Расколотый мир - Анастасия Поклад
Вскоре Гера сидел напротив своей обды, внимательно слушал и хмурился. На этот раз Клима, не лукавя, рассказала "правой руке" почти все. Под конец у Геры было лицо не юноши, а почти старика: чего только стоил болезненный горький взгляд, направленный куда-то поверх Климиного плеча.
Наконец, Гера тряхнул головой и выпалил в своей обычной манере, только уже без пафосного придыхания, словно оно сгорело в том его взгляде:
— Ты сошла с ума!
— Почему ты постоянно подозреваешь меня в сумасшествии? — досадливо поморщилась Клима. У нее совершенно не было настроения на споры. — Живой Фенрес не откроет мне ворота Западногорска, а его голова напоследок неплохо послужит отечеству.
— Клима… Ты ведь не всерьез, — Гера заговорил почти моляще, и это было на него не похоже. — Послушай себя, что ты такое говоришь? В кого ты превращаешься? Мне тоже не нравится Фенрес Тамшакан, но какой бы он ни был, вор, пьяница, разгильдяй — он живой человек. У него твой знак на руке. Он дал тебе город, не будем говорить, почему, но ведь дал, не выгнал в отличие от того же Сефинтопалы! Он служит тебе верой и правдой, как может в силу своей натуры, но не предает! Фенрес столько рассказал тебе о порядках в ведской аристократии, без него ты вряд ли смогла бы так хорошо столковаться с градоначальниками Локита и Вириорты. И так ты отплатишь ему за верность? Его головой откроешь ворота города?
— Тысячи солдат гибнут при взятии городов. Я пожертвую одним.

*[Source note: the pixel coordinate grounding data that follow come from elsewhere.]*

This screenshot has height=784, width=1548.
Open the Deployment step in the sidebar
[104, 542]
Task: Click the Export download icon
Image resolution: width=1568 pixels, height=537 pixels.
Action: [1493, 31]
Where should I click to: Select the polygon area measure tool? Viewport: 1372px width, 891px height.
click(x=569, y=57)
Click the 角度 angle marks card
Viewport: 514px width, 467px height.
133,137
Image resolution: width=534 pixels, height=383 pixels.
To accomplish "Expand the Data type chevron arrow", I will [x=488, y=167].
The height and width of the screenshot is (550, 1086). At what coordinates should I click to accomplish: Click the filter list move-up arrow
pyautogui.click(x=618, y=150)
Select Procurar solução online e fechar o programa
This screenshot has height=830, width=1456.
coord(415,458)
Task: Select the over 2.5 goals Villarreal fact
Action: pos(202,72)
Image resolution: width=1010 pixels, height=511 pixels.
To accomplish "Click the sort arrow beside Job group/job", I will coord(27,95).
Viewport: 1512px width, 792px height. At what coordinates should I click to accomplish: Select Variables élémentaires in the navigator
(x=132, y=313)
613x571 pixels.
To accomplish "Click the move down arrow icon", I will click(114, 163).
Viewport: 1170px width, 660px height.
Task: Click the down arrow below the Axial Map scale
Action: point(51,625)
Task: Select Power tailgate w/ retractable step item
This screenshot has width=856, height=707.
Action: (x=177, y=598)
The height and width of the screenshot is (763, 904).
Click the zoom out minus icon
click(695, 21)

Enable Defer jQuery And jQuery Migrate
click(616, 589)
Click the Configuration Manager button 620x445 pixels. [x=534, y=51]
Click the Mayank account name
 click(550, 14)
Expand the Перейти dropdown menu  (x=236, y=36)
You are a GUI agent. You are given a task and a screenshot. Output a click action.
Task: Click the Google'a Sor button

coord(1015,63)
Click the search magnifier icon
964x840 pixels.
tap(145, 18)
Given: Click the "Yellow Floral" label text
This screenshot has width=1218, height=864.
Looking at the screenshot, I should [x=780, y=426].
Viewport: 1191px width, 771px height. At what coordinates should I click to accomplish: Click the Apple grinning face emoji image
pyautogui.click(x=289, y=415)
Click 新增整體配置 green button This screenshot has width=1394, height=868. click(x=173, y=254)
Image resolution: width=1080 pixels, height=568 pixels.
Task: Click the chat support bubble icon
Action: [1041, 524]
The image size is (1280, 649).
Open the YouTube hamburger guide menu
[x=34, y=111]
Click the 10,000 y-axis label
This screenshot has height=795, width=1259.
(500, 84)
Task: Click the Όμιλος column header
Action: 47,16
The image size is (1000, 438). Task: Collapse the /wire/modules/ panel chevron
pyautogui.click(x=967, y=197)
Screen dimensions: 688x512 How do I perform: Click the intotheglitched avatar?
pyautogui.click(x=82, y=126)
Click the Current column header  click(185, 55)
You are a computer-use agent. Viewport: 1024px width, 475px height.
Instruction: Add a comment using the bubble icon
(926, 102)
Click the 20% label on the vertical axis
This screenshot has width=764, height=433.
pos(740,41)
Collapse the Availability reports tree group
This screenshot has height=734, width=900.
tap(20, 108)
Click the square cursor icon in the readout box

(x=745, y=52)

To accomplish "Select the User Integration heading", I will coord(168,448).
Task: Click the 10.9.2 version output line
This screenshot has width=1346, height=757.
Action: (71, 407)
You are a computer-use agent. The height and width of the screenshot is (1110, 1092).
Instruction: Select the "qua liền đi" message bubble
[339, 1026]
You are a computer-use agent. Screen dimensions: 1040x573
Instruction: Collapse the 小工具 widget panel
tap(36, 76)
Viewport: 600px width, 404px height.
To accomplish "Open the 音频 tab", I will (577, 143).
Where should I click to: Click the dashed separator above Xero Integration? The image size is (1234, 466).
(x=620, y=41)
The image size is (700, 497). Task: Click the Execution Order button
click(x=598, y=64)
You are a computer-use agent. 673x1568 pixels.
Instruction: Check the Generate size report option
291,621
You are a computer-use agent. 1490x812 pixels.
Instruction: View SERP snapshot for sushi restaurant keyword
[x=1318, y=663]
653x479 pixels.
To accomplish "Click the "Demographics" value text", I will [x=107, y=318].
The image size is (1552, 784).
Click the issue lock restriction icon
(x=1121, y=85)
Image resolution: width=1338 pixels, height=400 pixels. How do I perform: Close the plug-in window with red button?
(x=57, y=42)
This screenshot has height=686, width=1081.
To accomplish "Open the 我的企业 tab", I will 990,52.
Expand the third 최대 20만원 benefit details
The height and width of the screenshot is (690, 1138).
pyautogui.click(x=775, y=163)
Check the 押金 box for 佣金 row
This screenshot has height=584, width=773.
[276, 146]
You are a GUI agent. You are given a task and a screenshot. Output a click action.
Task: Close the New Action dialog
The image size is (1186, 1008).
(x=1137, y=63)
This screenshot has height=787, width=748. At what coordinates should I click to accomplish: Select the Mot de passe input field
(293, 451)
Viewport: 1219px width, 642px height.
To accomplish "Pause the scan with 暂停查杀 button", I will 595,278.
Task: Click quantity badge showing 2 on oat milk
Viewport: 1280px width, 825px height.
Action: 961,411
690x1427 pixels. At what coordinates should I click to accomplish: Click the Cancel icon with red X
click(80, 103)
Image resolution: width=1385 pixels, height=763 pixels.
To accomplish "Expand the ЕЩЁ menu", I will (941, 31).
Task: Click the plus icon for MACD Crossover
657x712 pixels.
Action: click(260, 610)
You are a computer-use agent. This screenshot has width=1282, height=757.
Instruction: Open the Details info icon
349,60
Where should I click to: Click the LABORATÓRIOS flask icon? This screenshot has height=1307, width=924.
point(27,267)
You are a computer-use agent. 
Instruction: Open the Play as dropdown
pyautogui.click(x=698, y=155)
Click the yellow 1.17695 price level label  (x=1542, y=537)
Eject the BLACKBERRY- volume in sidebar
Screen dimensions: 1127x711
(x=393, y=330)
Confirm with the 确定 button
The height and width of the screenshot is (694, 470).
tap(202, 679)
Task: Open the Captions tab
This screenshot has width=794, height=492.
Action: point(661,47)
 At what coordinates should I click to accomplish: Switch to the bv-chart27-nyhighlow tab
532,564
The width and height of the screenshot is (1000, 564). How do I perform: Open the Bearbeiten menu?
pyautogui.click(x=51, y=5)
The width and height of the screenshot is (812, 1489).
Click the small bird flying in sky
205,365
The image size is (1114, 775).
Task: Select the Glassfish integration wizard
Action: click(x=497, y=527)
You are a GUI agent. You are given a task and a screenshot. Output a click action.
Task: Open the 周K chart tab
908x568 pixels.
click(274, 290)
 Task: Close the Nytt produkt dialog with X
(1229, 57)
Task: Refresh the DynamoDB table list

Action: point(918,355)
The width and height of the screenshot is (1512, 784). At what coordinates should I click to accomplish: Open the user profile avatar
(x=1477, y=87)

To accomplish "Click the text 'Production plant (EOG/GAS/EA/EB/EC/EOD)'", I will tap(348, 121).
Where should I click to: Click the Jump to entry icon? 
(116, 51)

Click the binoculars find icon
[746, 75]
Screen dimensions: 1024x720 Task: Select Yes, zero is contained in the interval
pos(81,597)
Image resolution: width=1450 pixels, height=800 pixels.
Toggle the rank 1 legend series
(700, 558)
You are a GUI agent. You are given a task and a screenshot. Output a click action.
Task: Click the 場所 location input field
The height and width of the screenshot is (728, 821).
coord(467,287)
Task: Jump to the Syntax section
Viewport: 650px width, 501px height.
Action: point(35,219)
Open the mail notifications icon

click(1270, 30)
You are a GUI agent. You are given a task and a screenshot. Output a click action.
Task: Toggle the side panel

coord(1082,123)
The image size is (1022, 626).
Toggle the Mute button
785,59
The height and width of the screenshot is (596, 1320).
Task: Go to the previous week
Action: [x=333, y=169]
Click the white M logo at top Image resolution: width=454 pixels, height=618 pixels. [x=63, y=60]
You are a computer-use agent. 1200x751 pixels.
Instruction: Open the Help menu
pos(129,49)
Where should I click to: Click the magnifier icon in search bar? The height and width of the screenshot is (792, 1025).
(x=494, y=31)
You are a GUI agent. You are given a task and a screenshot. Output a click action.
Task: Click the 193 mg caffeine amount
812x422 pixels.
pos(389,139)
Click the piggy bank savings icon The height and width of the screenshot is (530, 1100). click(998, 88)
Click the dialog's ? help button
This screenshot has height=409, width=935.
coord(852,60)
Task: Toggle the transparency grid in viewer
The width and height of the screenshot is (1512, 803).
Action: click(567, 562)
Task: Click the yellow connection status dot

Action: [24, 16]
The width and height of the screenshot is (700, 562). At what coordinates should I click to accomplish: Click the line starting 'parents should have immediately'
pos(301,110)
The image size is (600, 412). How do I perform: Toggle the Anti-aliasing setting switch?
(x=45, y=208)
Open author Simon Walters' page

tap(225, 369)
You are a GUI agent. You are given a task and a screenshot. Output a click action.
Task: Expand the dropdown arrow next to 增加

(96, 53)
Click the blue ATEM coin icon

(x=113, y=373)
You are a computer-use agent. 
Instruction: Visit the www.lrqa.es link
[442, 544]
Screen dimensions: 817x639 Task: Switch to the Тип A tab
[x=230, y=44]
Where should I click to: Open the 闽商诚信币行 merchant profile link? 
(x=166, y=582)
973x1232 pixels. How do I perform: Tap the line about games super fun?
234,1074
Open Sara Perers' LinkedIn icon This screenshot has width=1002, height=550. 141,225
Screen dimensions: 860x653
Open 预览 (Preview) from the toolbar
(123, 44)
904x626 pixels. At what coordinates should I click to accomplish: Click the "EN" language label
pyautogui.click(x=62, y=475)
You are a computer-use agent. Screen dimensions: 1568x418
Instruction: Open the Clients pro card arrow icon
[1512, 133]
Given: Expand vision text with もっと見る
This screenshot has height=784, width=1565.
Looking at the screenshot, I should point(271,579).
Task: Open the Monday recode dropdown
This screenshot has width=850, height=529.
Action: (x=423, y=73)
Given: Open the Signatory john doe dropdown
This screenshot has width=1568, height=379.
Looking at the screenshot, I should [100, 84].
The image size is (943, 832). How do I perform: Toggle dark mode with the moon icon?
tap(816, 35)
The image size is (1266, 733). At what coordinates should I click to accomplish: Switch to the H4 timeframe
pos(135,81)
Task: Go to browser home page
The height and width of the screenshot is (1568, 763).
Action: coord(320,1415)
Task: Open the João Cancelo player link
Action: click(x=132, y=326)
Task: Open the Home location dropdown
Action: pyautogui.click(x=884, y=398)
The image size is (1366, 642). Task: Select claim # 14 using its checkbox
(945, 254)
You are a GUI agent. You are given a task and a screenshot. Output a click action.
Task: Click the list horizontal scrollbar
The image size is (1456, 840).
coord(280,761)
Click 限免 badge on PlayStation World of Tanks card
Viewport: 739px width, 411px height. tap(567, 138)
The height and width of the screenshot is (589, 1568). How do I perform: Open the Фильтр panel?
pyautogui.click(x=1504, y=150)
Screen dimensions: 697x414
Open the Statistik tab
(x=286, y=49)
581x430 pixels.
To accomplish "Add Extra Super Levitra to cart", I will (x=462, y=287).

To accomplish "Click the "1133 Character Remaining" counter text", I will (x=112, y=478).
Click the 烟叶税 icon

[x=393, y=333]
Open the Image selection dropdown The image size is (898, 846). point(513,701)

— Солдаты знают, что идут на смерть, — отрезал Гера. — Ты же предлагаешь убить Фенреса тайно, исподтишка. Это подло и низко.
— Еще скажи, неблагородно, — Клима бы засмеялась, не будь Гера так ошеломляюще серьезен.
— Скажу! Клима, разве такой ты была в четырнадцать лет? Разве такая ты говорила речи на первом и единственном общем собрании в Институте? Нет! Тебя изменили эти два года. Высшие силы, мне порой страшно представить, что будет дальше, но я заставляю себя надеяться, что когда-нибудь ты поймешь. Сейчас ты почти лишила меня этой надежды. Прежде ты ценила каждого принявшего твой знак человека, обещала его оберегать и сдерживала обещание, для тебя не было пустым звуком слово «честь», хотя ты и в те времена любила закрывать на него глаза. Разве я пошел бы за жестокой тварью, чью маску ты примерила и не хочешь снимать? Нет! Я пошел за ласточкой, у которой глаза сияли верой в светлое будущее, которая сама себя бы обезглавила, чтобы прекратить войну.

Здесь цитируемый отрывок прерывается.